There are competitive advantages to be gained in the disconnect and conflict between most management and most employers. Ultimately, they will figure it out. Until they do, there’s a window of opportunity for new companies with new thinking to gain market share and a priceless advantage in recruiting and keeping top talent.

My own company, a brand-building advertising agency in New York City focused on positive behavior change, decided to make a virtue of this crisis early on. We stepped back and developed a strategy for a remote/hybrid work world. While others were in denial or living in the false hope that “everything will return to normal,” we were looking for opportunity in the disruption.

This is what authors Dr. David S. Gruder and Mark S.A. Smith call “Nimbility” in their recently launched new business bestseller, “The Nimble Company” and “The Nimble C-Suite.” Nimbility is the combination of “high resiliency” and “high innovation.” In short, we knew we could withstand the risks of change, and we had the chops to seize the opportunity.

Our strategic insight: The best people anywhere will always beat the best people somewhere.

A work-from-anywhere employment marketplace would help us connect with “the perfect people for us” wherever they are. We decided we needed to establish Work Freedom policies and that Work Experience Equity would need to be a corporate commitment. In short, it means that we are committed to do everything in our power to make sure that employee experiences are equitable regardless of whether the employee is in the room or connecting remotely.

A view of a coworking space.

As a leadership team, you can’t get there by thinking in one direction – just in terms of the company’s interests and needs. When you start to think about what’s best for the growth, happiness, enrichment and life experience of the employee, you begin to realize that there’s plenty of beneficial change that can take place.

This isn’t altruism. Today, fully alive, thriving, growing, self-motivated, fully-engaged team members are a competitive advantage.

This bigger picture or whole-picture view and feel for the situation may be uncomfortable at first. It may force competitive, metrics-oriented, high-performing managers on your team to consider truths that they wish weren’t true.

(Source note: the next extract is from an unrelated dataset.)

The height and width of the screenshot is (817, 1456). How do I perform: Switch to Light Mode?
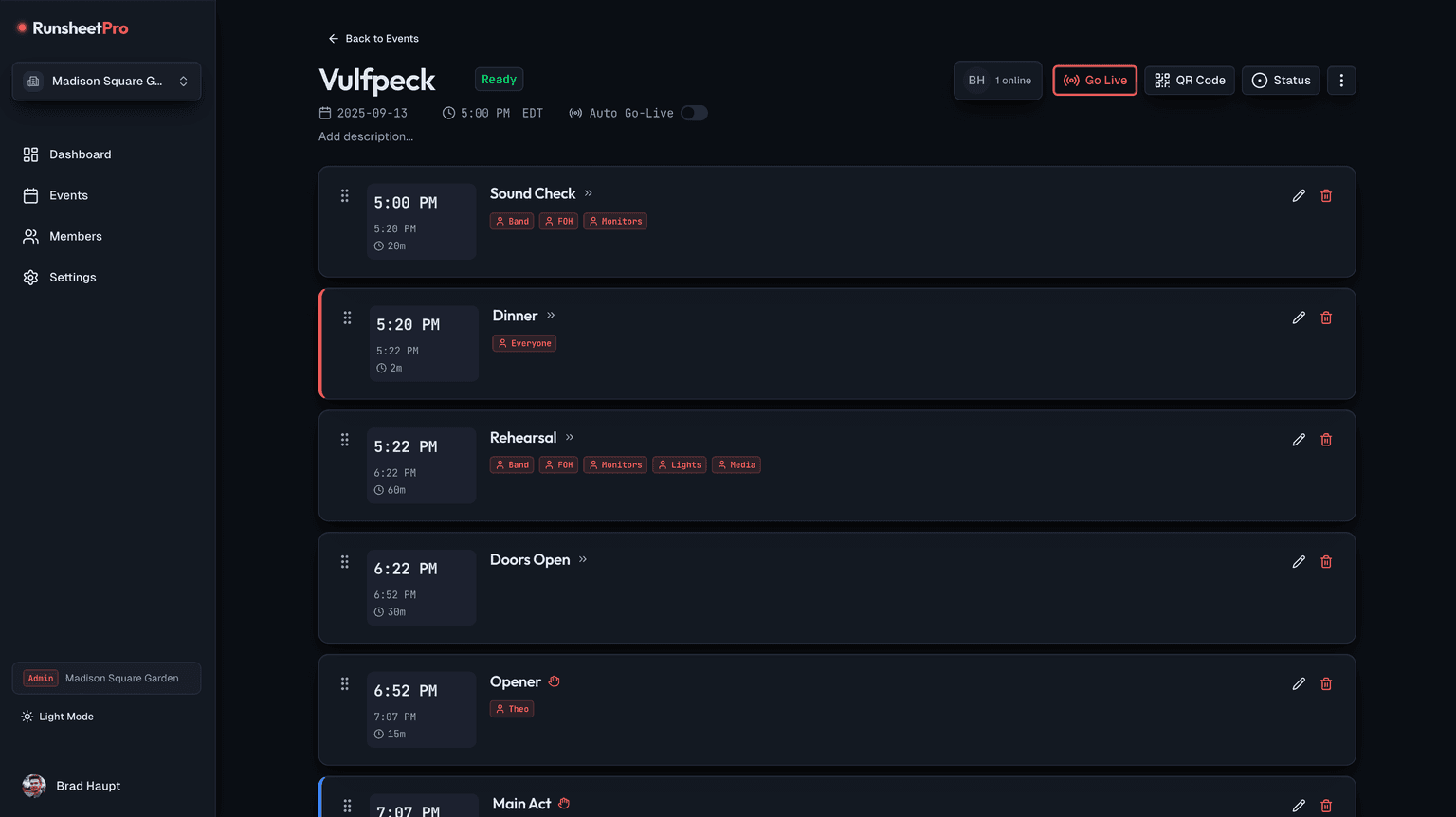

For example, many of your employees will go on to careers beyond the company.  Some of your employees will have side hustles, and many of those with side hustles will actually be better employees for your company because they do.

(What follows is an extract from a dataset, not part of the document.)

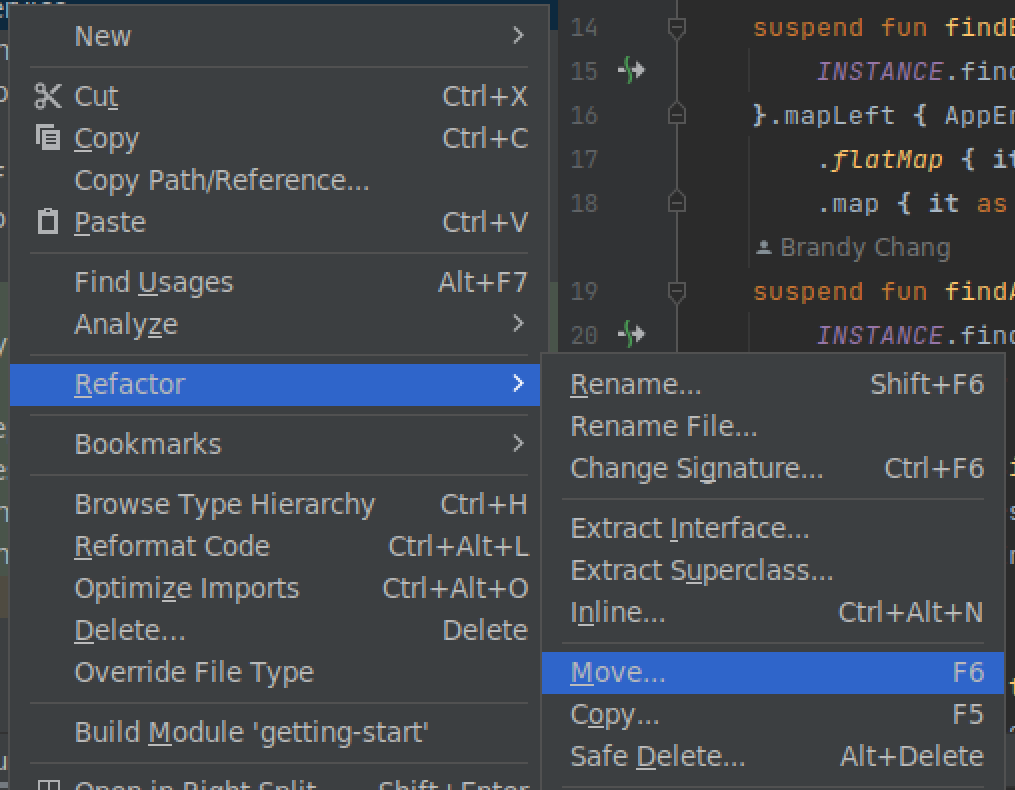The width and height of the screenshot is (1015, 790).
Task: Expand the Bookmarks submenu arrow
Action: tap(517, 443)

In fact, remote and hybrid work with a high degree of freedom built in can help employees pursue long-term goals, which is a great way of building a strong value proposition into employment at your company.

The Positive Behavior Change Index shows the high correlation between “good for my life by being good for my behavior” and increased market share (DiGo and Market Theory AI). In short, companies that are perceived to be good for our behavior are rewarded with growth, while companies that are perceived to be bad for our behavior are punished. They either lose market share or have to spend much more for growth than their good-for-you competitors.

There’s evidence that remote work and work freedom is good for people, that it’s good for their behavior, for their lives, for their careers. And there are benefits for employees, employers, and the economy too.

Employee wellbeing is a competitive advantage.

In a competitive marketplace, as in life, most truly great things and nearly all outsized advantages come from courageous leaps into the unknown. The truth is that no one can accurately predict what the future of work will be like. But it will be the future, not the past.

Seize the advantages of looking at the future of work with fresh eyes, compete with fresh strategy, and build a refreshing culture of work. The opportunity is now.